The annual Congressional Institute art competition solicits entries from high school students each spring. Students submit works of art to their congressional offices, and teams of artists representing the district pick the winners, which are displayed in the Capitol for a year. The controversial winner is from Clay’s district, which includes the city of St. Louis and northern areas of St. Louis County.
The painting, “Untitled #1” by Cardinal Ritter High School grad David Pulphus, had been hanging in a House walkway among other contest winners since June. In January, after learning about the painting’s depiction from Twitter, Rep. Duncan Hunter (R-Calif.) took it down. Clay put the painting back up, starting a tug-of-war with some House Republicans over the artwork. Rep. Steve King (R-Iowa) even proposed a congressional resolution to remove the painting.

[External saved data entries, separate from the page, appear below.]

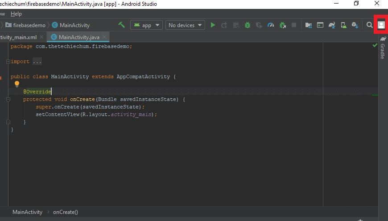Open the No devices dropdown
Viewport: 388px width, 221px height.
point(185,25)
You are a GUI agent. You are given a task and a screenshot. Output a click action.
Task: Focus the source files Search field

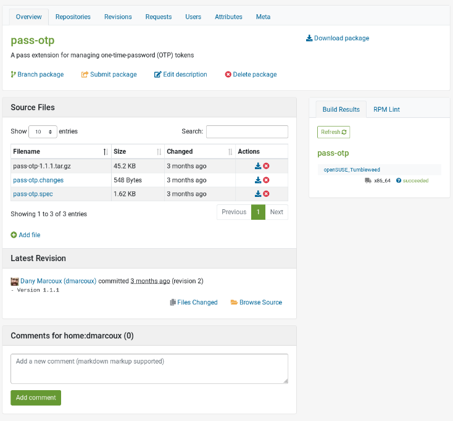247,131
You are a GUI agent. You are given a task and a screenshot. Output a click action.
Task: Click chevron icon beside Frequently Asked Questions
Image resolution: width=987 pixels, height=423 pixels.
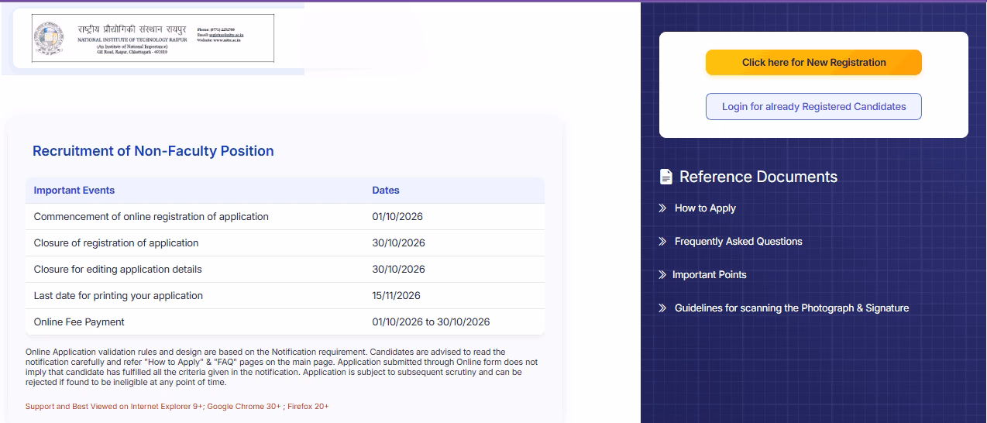tap(662, 242)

Ayers decided to remove the painting after deciding it violated contest rules, which state, “Artwork must adhere to the policy of the House Office Building Commission. In accordance with this policy, exhibits depicting subjects of contemporary political controversy or a sensationalistic or gruesome nature are not allowed.”
Clay argued today that the painting “was initially reviewed, accepted and approved for public display under the very same standards and criteria that apply to all student entries in this prestigious, annual competition.”

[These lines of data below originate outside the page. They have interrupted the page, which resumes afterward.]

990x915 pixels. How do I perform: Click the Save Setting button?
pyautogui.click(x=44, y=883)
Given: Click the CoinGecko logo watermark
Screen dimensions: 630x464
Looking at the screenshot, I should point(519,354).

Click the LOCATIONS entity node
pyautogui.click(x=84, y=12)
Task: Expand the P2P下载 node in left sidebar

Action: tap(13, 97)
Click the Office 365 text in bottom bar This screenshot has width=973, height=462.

The congressman added that “this intolerable and unprecedented action by the architect of the Capitol has not only deprived my constituent of his First Amendment rights, it has also sent a chilling message to young Americans that their voices are not respected, their views are not valued and their freedom of expression is no longer protected in the U.S. Capitol.”
“So this case is truly about something much bigger than a student’s painting, it is about defending our fundamental First Amendment freedoms, which are currently under assault in this country,” he said. “And that includes the right to artistic expression, even when that creativity is considered objectionable by some, and applauded by others. That right is strongly protected by Supreme Court precedent.”
Clay’s pro bono legal team includes former federal district court law clerk Leah Tulin, of Jenner & Block, former civil court district judge James Williams of Chehardy Sherman Williams, and Kymberly Everson, of the Pacifica Law Group.
The congressman told reporters he’s seeking “an appropriate remedy” through the litigation.